>>(上)より続く

「お前たちの発言はすべて整合性がとれていないのよ!」「お前は頭がおかしい、狂っている、あいつを病院に連れて行け!」

 妻はそんなふうにた当り散らすばかりで結局のところ、事の真相……なぜ娘の進学を祝ってあげないのか、卒業の見込みを疑ってかかるのか、そして娘のことを信じてあげられないのかに言及しないまま、意味不明なことを言い続けたそうです。

「あの日は本当にノイローゼになりそうでした。結局、それから3ヵ月が経とうとしているのに、未だに娘の弁当を作ろうとせず、僕の分だけ夕食を用意しようとせず、自分だけ外で贅沢なランチをしているようで……」

 実さんがショックだったのは危害が自分だけでなく娘さんにも及んだことで、実さんはとうとう「結婚生活」をあきらめざるを得なかったのです。

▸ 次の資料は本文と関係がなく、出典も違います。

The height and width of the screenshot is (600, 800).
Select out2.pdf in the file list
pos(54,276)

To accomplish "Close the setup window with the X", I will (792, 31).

「今は無理でも将来的には、妻とやり直せる可能性を残しておきたいと考えてきましたが、こんな調子では……将来に向けた建設的な話し合いができないのでは、もう無理です。今後は淡々と事務的に処理(離婚)に入っていこうと決めました」

娘に離婚の意思を告白
最初は離婚に難色を示した娘

 離婚をするので、娘さんは父と母、どちらに付いていくのかを決めなければなりません。とはいえ父が娘の左手、母が娘の右手を握って引っ張り合うような幼子ではなく、すでに物事の分別は十分につく年頃。娘さんにとっても人生を左右しかねない大事な岐路です。だからこそ自分で決めるべきでしょう。実さんは娘さんに離婚の事実を伝えた上で、どちらに付いていくのかを尋ねました。

「できれば仲直りしてほしいよ。このままでいいの」

 娘さんは最初のうち、そんなふうに離婚自体に反対していたようですが、実さんが離婚の意思は固いことを念押しすると、両親の離婚を受け入れてくれました。